_Task item_
Without skipping or changing anything, print all the entries.

_Stored data entries_

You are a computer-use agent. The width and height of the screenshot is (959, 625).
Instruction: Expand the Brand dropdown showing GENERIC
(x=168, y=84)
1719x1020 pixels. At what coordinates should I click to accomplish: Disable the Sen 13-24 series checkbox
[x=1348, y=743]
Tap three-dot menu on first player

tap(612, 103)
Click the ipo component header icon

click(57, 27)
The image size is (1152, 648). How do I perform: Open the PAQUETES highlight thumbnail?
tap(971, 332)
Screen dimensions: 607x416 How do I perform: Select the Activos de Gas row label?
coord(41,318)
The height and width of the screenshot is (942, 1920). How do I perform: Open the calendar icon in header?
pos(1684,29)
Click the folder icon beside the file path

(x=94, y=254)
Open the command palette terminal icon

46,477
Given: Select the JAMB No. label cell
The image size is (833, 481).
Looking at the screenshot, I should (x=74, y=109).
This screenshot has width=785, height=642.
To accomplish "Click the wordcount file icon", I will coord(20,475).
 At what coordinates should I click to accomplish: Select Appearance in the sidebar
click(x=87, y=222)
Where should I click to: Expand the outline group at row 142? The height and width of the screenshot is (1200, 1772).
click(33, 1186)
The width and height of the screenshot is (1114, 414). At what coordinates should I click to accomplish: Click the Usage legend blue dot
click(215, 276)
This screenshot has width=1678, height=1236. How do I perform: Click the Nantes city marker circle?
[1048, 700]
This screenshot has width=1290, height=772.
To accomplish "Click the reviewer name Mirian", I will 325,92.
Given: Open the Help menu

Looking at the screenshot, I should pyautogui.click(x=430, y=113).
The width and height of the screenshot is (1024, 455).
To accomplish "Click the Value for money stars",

_Exercise solution_
You are a computer-use agent. The width and height of the screenshot is (959, 625).
Instruction: Expand the Brand dropdown showing GENERIC
(x=168, y=84)
1719x1020 pixels. At what coordinates should I click to accomplish: Disable the Sen 13-24 series checkbox
[x=1348, y=743]
Tap three-dot menu on first player

tap(612, 103)
Click the ipo component header icon

click(57, 27)
The image size is (1152, 648). How do I perform: Open the PAQUETES highlight thumbnail?
tap(971, 332)
Screen dimensions: 607x416 How do I perform: Select the Activos de Gas row label?
coord(41,318)
The height and width of the screenshot is (942, 1920). How do I perform: Open the calendar icon in header?
pos(1684,29)
Click the folder icon beside the file path

(x=94, y=254)
Open the command palette terminal icon

46,477
Given: Select the JAMB No. label cell
The image size is (833, 481).
Looking at the screenshot, I should (x=74, y=109).
This screenshot has width=785, height=642.
To accomplish "Click the wordcount file icon", I will coord(20,475).
 At what coordinates should I click to accomplish: Select Appearance in the sidebar
click(x=87, y=222)
Where should I click to: Expand the outline group at row 142? The height and width of the screenshot is (1200, 1772).
click(33, 1186)
The width and height of the screenshot is (1114, 414). At what coordinates should I click to accomplish: Click the Usage legend blue dot
click(215, 276)
This screenshot has width=1678, height=1236. How do I perform: Click the Nantes city marker circle?
[1048, 700]
This screenshot has width=1290, height=772.
To accomplish "Click the reviewer name Mirian", I will 325,92.
Given: Open the Help menu

Looking at the screenshot, I should pyautogui.click(x=430, y=113).
The width and height of the screenshot is (1024, 455).
To accomplish "Click the Value for money stars",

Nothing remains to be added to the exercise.